JPEG is one of the most widely-used picture formats on the internet.
In this tutorial, we’ll go through each step of the JPEG compression algorithm to learn how it works.
2. What Is JPEG?
JPEG stands for Joint Photographic Experts Group and is a lossy compression algorithm that results in significantly smaller file sizes with little to no perceptible impact on picture quality and resolution. A JPEG-compressed image can be ten times smaller than the original one. JPEG works by removing information that is not easily visible to the human eye while keeping the information that the human eye is good at perceiving.
2.1. What Is Lossy Compression?
A lossy compression algorithm is a compression algorithm that permanently removes some data from the original file, especially redundant data, when compressing it. On the other hand, a lossless compression algorithm is a compression algorithm that doesn’t remove any information when compressing a file, and all information is restored after decompression.
3. JPEG Compression Steps
First, let’s take a look at an overview of the steps that JPEG takes when compressing an image:
The above steps result in a .jpg image file.
3.1. Color Space Conversion
A color space is a specific organization of colors. RGB (Red, Green, and Blue) and CMYK (Cyan, Magenta, Yellow, and Key/Black) are examples of color spaces. Moreover, each pixel in a picture has its color space values.
The human eye is more sensitive to brightness than color. Therefore, the algorithm can exploit this by making significant changes to the picture’s color information without affecting the picture’s perceived quality. To do this, JPEG must first change the picture’s color space from RGB to YCbCr.
YCbCr consists of 3 different channels: Y is the luminance channel containing brightness information, and Cb and Cr are chrominance blue and chrominance red channels containing color information. In this color space, JPEG can make changes to the chrominance channel to change the image’s color information without affecting the brightness information that is located in the luminance channel.
After conversion, each pixel has three new values that represent the luminance, the chrominance blue, and the chrominance red information.
After we separate the color information from the brightness information, JPEG downsamples the chrominance channels to a quarter of their original size. Each block of 4 pixels is averaged into a single color value for all 4 pixels. As a result, some information is lost, and the size of the picture is halved, but since the human eye is not very sensitive to color, the changes are not easily distinguishable.

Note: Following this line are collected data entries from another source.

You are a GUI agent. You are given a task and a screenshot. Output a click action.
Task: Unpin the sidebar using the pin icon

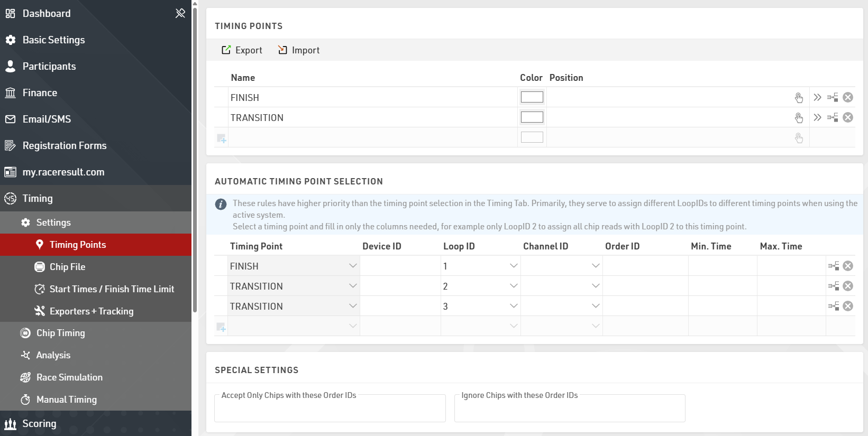click(x=180, y=13)
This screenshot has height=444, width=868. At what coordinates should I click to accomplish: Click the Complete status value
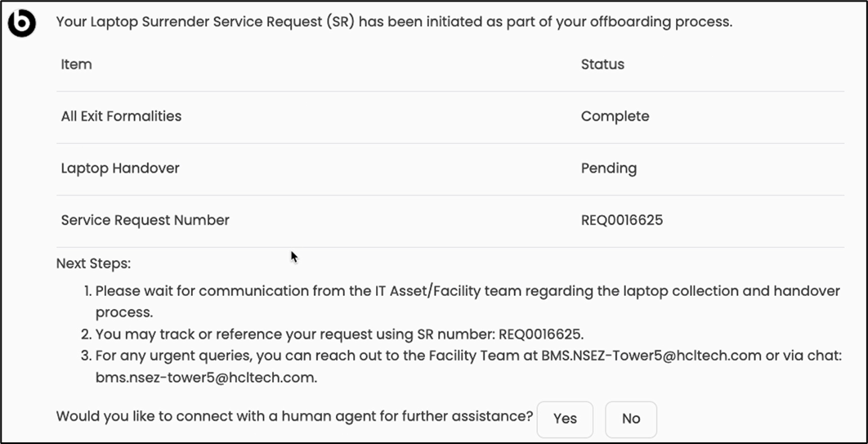coord(615,116)
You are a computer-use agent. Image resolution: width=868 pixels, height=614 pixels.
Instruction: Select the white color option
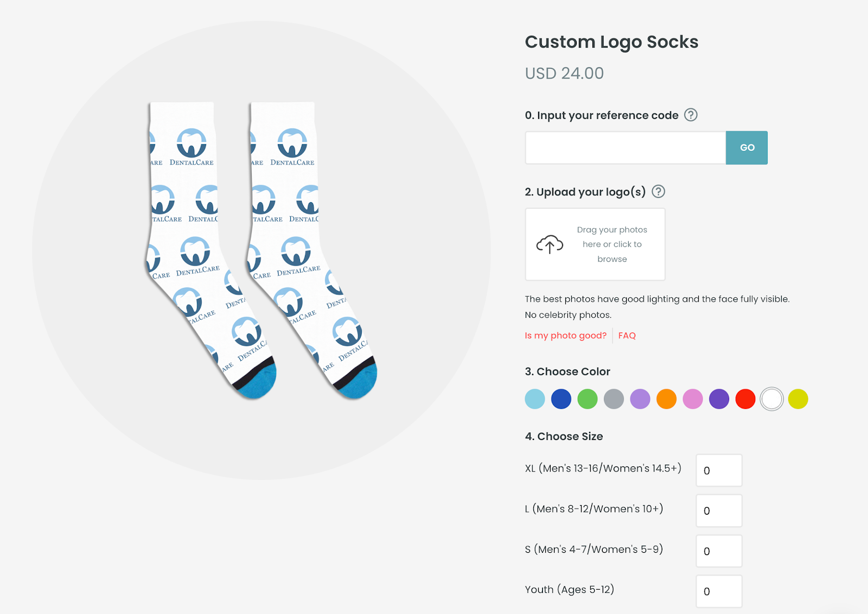tap(771, 399)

It’s important to note that downsampling is only applied to the chrominance channels, and the luminance channel keeps its original size.
3.3. Division Into 8×8 Pixel Blocks
After downsampling, the pixel data of each channel is divided into 8×8 blocks of 64 pixels. From now on, the algorithm processes each block of pixels independently.

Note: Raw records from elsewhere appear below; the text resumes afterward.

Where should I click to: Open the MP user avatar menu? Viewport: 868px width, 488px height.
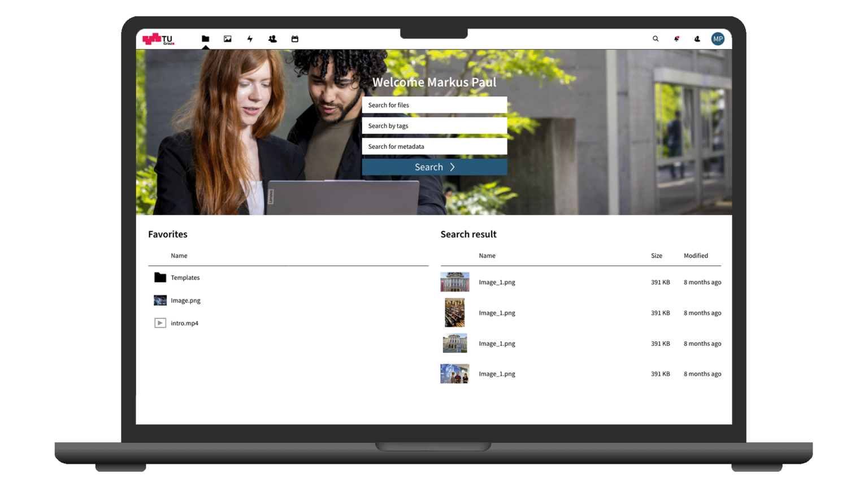(x=718, y=39)
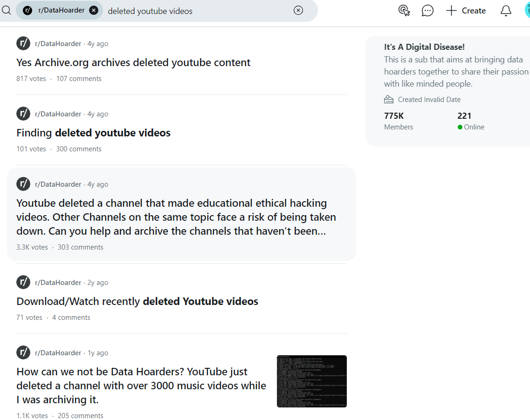The image size is (530, 420).
Task: Click the Create post button
Action: [x=466, y=11]
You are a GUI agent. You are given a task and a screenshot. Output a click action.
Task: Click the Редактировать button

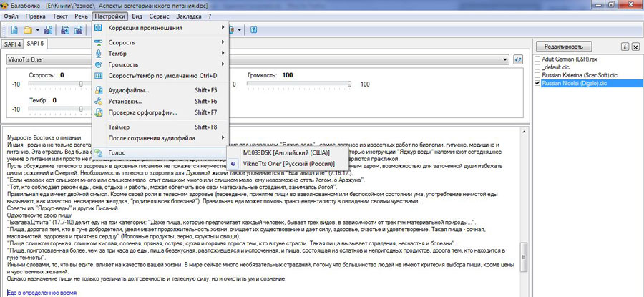(570, 46)
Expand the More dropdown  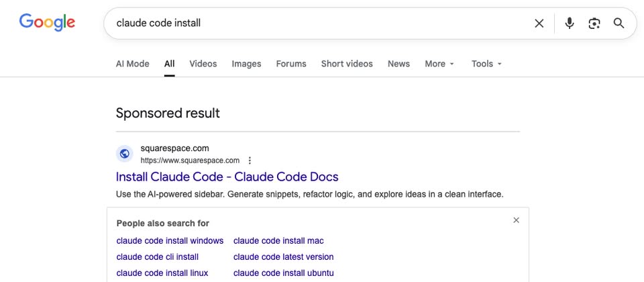click(439, 64)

3.4. Forward DCT (Discrete Cosine Transform)
First, each pixel value for each channel is subtracted by 128 to make the value range from -128 to +127.
Using DCT, for each channel, each block of 64 pixels can be reconstructed by multiplying a constant set of base images by their corresponding weight values and then summing them up together. Here is what the base images look like:
Applying forward DCT on each block of 64 pixels gives us a matrix containing the corresponding weight values for each base image. These values show how much of each base image is used to reconstruct the original 8×8 pixel block, and it looks something like this:
For every block of 64 pixels, we’ll have three weight matrices, one for luminance and two for chrominance. In addition, no information is lost in this phase.

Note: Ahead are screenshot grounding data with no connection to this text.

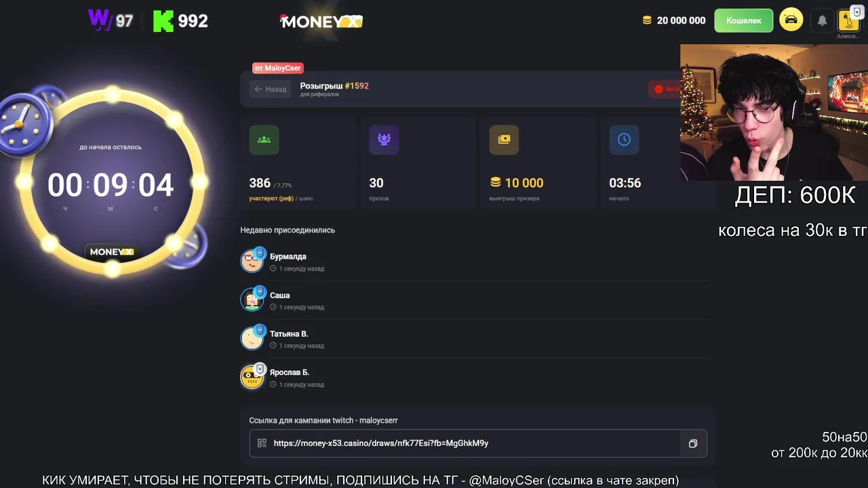Click the red button right of draw title
This screenshot has height=488, width=868.
pos(667,89)
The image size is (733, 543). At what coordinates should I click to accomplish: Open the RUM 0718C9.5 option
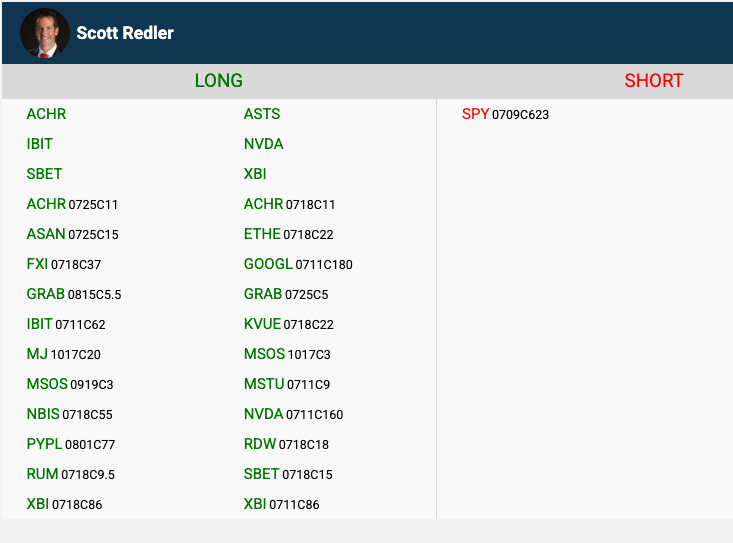pos(70,474)
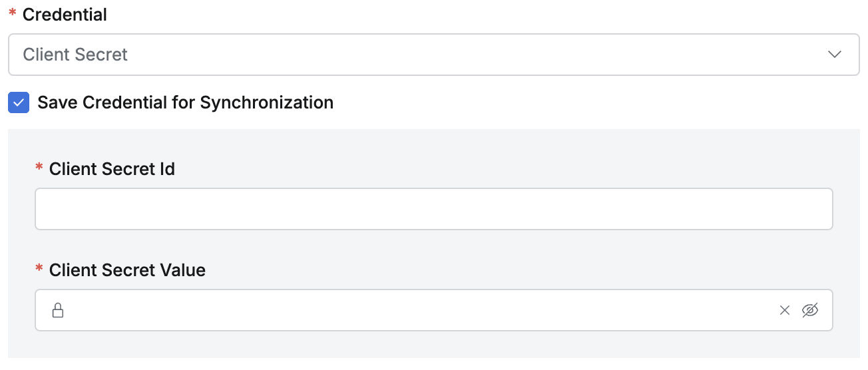Screen dimensions: 868x370
Task: Open the Credential dropdown
Action: point(433,55)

The human eye is very good at perceiving high-frequency elements in an image. In this step, JPEG removes some of this high-frequency information without affecting the perceived quality of the image.
To do this, the weight matrix is divided by a precalculated quantization table, and the results are rounded to the closest integer. Here is what a quantization table for chrominance channels looks like:
And for the luminance channel:
We can see that the quantization tables have higher numbers at the bottom right, where high-frequency data is located, and have lower numbers at the top left, where low-frequency data is located. As a result, after dividing each weight value, high-frequency data is rounded to 0:
Now we have three matrices containing integer values for every block of 64 pixels, one for luminance and two for chrominance.
3.6. Entropy Encoding
Now all that’s left to do is to list the values that are inside each matrix, run RLE (Run Length Encoding) since we have a lot of zeroes, and then run the Huffman Coding algorithm before storing the data.
RLE and Huffman Coding are lossless compression algorithms that reduce the space needed to store information without removing any data.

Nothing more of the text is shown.